__What the task asks__:
Go to the line below that has "Viewport: 1200px width, 700px height.", print it and each line after it exactly, and stop after the line that has "the 会话 content"; leave out pictures.

__Given data__:
++++++++

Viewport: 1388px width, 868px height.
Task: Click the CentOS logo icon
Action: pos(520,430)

++++++++

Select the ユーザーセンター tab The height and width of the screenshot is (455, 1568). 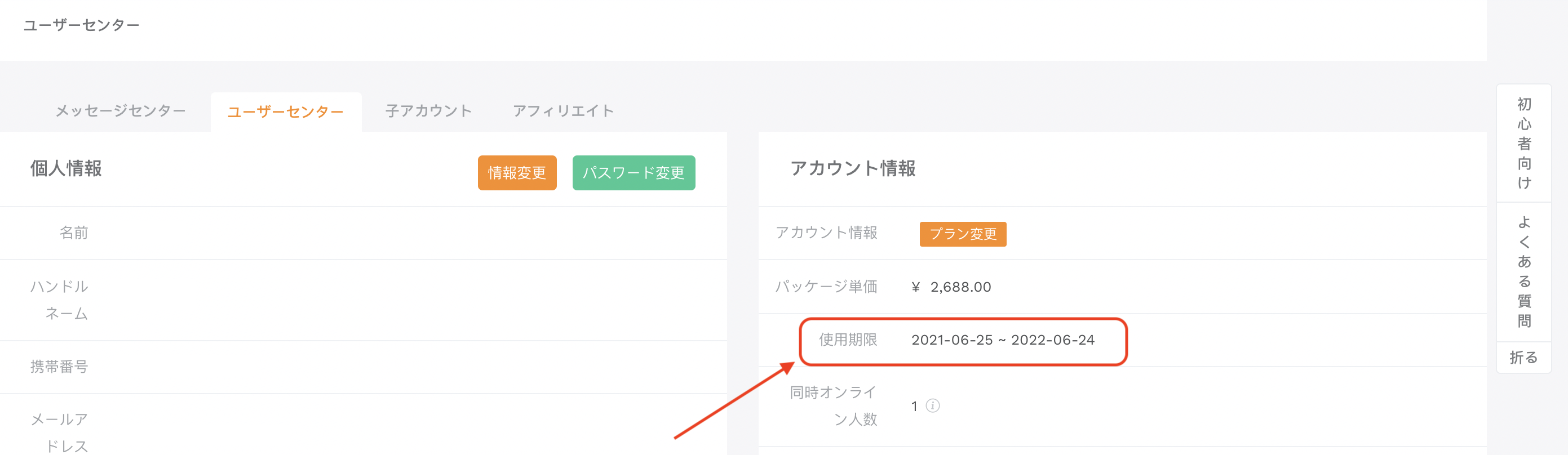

++++++++

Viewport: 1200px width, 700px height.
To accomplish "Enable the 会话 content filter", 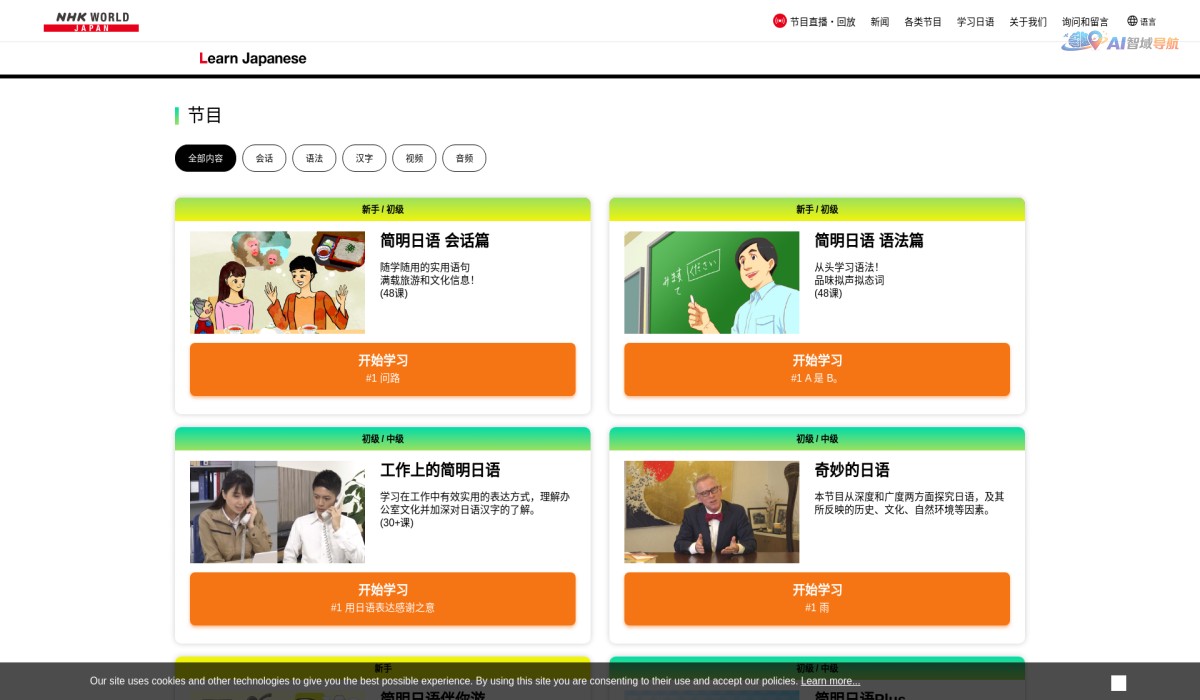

++++++++

__Solution for this problem__:
Viewport: 1200px width, 700px height.
To accomplish "Enable the 会话 content filter", 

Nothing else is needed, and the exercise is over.